→ **AIM OF THE EXERCISE**: Please reproduce the rows below word for word, keeping every line in the same order.

→ **TASK MATERIAL**:
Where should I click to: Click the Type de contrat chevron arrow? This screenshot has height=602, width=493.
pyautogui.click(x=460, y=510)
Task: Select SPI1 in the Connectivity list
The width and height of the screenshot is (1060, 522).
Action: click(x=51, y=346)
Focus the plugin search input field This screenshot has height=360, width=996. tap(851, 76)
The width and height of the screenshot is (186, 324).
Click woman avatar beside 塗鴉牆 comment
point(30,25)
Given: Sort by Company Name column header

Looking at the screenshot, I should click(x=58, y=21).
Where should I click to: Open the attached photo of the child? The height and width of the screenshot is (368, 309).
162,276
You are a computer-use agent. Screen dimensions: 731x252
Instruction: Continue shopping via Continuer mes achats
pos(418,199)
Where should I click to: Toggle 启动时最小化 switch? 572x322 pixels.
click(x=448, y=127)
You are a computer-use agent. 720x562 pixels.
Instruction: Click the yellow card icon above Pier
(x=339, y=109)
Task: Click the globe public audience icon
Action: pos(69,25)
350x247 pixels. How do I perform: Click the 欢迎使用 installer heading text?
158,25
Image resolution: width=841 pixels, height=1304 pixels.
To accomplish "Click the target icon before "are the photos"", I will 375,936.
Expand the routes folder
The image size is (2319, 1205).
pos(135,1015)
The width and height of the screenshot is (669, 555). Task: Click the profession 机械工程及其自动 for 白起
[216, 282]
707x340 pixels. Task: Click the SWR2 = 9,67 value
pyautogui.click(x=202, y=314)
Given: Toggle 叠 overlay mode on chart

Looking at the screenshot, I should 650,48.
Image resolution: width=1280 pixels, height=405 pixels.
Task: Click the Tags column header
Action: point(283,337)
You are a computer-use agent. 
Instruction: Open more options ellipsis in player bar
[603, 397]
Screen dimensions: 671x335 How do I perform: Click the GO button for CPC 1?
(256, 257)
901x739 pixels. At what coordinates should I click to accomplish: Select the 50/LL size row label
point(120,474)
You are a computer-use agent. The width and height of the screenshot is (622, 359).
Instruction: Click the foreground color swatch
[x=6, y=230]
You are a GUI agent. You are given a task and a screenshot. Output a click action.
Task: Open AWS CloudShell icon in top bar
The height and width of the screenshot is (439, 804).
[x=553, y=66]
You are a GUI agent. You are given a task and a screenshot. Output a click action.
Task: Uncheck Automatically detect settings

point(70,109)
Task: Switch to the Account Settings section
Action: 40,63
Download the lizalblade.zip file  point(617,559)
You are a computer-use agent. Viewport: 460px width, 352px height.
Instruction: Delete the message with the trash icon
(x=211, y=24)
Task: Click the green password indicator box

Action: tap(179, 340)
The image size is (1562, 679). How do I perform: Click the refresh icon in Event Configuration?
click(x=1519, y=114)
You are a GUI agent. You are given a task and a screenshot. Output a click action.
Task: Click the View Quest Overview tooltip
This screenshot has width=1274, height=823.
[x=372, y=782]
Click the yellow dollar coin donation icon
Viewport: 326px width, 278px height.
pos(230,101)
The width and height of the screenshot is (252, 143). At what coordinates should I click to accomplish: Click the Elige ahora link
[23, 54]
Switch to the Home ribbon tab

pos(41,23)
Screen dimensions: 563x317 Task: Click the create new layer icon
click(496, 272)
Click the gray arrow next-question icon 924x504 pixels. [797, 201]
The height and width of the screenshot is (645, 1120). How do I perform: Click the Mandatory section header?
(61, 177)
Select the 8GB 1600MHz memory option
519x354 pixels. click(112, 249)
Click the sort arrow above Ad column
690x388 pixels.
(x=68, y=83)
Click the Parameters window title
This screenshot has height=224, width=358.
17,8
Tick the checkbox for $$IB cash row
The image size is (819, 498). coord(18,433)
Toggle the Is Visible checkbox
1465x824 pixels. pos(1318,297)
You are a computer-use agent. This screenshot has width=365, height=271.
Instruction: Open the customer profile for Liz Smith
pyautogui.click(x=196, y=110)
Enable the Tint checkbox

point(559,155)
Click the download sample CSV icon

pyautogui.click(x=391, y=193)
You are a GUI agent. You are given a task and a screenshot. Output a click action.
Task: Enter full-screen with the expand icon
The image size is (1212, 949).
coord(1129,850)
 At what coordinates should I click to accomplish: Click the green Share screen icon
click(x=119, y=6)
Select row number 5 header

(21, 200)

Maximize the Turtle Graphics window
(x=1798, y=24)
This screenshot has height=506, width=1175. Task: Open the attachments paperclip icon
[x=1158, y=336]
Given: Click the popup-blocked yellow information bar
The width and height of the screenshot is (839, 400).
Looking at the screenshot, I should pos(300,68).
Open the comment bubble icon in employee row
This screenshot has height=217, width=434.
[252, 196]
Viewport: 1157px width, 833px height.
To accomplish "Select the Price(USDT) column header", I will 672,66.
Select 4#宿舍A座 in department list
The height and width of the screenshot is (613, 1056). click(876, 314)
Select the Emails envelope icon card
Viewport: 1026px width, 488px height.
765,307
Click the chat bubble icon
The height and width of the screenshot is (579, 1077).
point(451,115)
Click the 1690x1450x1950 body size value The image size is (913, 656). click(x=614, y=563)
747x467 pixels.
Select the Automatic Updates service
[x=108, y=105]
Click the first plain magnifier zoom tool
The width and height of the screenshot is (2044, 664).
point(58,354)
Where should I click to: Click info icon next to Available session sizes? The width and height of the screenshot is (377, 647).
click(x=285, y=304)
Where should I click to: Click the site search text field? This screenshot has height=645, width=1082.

→ **WRITTEN REPLY**:
Where should I click to: Click the Type de contrat chevron arrow? This screenshot has height=602, width=493.
pyautogui.click(x=460, y=510)
Task: Select SPI1 in the Connectivity list
The width and height of the screenshot is (1060, 522).
Action: click(x=51, y=346)
Focus the plugin search input field This screenshot has height=360, width=996. tap(851, 76)
The width and height of the screenshot is (186, 324).
Click woman avatar beside 塗鴉牆 comment
point(30,25)
Given: Sort by Company Name column header

Looking at the screenshot, I should click(x=58, y=21).
Where should I click to: Open the attached photo of the child? The height and width of the screenshot is (368, 309).
162,276
You are a computer-use agent. Screen dimensions: 731x252
Instruction: Continue shopping via Continuer mes achats
pos(418,199)
Where should I click to: Toggle 启动时最小化 switch? 572x322 pixels.
click(x=448, y=127)
You are a computer-use agent. 720x562 pixels.
Instruction: Click the yellow card icon above Pier
(x=339, y=109)
Task: Click the globe public audience icon
Action: pos(69,25)
350x247 pixels. How do I perform: Click the 欢迎使用 installer heading text?
158,25
Image resolution: width=841 pixels, height=1304 pixels.
To accomplish "Click the target icon before "are the photos"", I will 375,936.
Expand the routes folder
The image size is (2319, 1205).
pos(135,1015)
The width and height of the screenshot is (669, 555). Task: Click the profession 机械工程及其自动 for 白起
[216, 282]
707x340 pixels. Task: Click the SWR2 = 9,67 value
pyautogui.click(x=202, y=314)
Given: Toggle 叠 overlay mode on chart

Looking at the screenshot, I should 650,48.
Image resolution: width=1280 pixels, height=405 pixels.
Task: Click the Tags column header
Action: point(283,337)
You are a computer-use agent. 
Instruction: Open more options ellipsis in player bar
[603, 397]
Screen dimensions: 671x335 How do I perform: Click the GO button for CPC 1?
(256, 257)
901x739 pixels. At what coordinates should I click to accomplish: Select the 50/LL size row label
point(120,474)
You are a computer-use agent. The width and height of the screenshot is (622, 359).
Instruction: Click the foreground color swatch
[x=6, y=230]
You are a GUI agent. You are given a task and a screenshot. Output a click action.
Task: Open AWS CloudShell icon in top bar
The height and width of the screenshot is (439, 804).
[x=553, y=66]
You are a GUI agent. You are given a task and a screenshot. Output a click action.
Task: Uncheck Automatically detect settings

point(70,109)
Task: Switch to the Account Settings section
Action: 40,63
Download the lizalblade.zip file  point(617,559)
You are a computer-use agent. Viewport: 460px width, 352px height.
Instruction: Delete the message with the trash icon
(x=211, y=24)
Task: Click the green password indicator box

Action: tap(179, 340)
The image size is (1562, 679). How do I perform: Click the refresh icon in Event Configuration?
click(x=1519, y=114)
You are a GUI agent. You are given a task and a screenshot. Output a click action.
Task: Click the View Quest Overview tooltip
This screenshot has width=1274, height=823.
[x=372, y=782]
Click the yellow dollar coin donation icon
Viewport: 326px width, 278px height.
pos(230,101)
The width and height of the screenshot is (252, 143). At what coordinates should I click to accomplish: Click the Elige ahora link
[23, 54]
Switch to the Home ribbon tab

pos(41,23)
Screen dimensions: 563x317 Task: Click the create new layer icon
click(496, 272)
Click the gray arrow next-question icon 924x504 pixels. [797, 201]
The height and width of the screenshot is (645, 1120). How do I perform: Click the Mandatory section header?
(61, 177)
Select the 8GB 1600MHz memory option
519x354 pixels. click(112, 249)
Click the sort arrow above Ad column
690x388 pixels.
(x=68, y=83)
Click the Parameters window title
This screenshot has height=224, width=358.
17,8
Tick the checkbox for $$IB cash row
The image size is (819, 498). coord(18,433)
Toggle the Is Visible checkbox
1465x824 pixels. pos(1318,297)
You are a computer-use agent. This screenshot has width=365, height=271.
Instruction: Open the customer profile for Liz Smith
pyautogui.click(x=196, y=110)
Enable the Tint checkbox

point(559,155)
Click the download sample CSV icon

pyautogui.click(x=391, y=193)
You are a GUI agent. You are given a task and a screenshot. Output a click action.
Task: Enter full-screen with the expand icon
The image size is (1212, 949).
coord(1129,850)
 At what coordinates should I click to accomplish: Click the green Share screen icon
click(x=119, y=6)
Select row number 5 header

(21, 200)

Maximize the Turtle Graphics window
(x=1798, y=24)
This screenshot has height=506, width=1175. Task: Open the attachments paperclip icon
[x=1158, y=336]
Given: Click the popup-blocked yellow information bar
The width and height of the screenshot is (839, 400).
Looking at the screenshot, I should pos(300,68).
Open the comment bubble icon in employee row
This screenshot has height=217, width=434.
[252, 196]
Viewport: 1157px width, 833px height.
To accomplish "Select the Price(USDT) column header", I will 672,66.
Select 4#宿舍A座 in department list
The height and width of the screenshot is (613, 1056). click(876, 314)
Select the Emails envelope icon card
Viewport: 1026px width, 488px height.
765,307
Click the chat bubble icon
The height and width of the screenshot is (579, 1077).
point(451,115)
Click the 1690x1450x1950 body size value The image size is (913, 656). click(x=614, y=563)
747x467 pixels.
Select the Automatic Updates service
[x=108, y=105]
Click the first plain magnifier zoom tool
The width and height of the screenshot is (2044, 664).
point(58,354)
Where should I click to: Click info icon next to Available session sizes? The width and height of the screenshot is (377, 647).
click(x=285, y=304)
Where should I click to: Click the site search text field? This screenshot has height=645, width=1082.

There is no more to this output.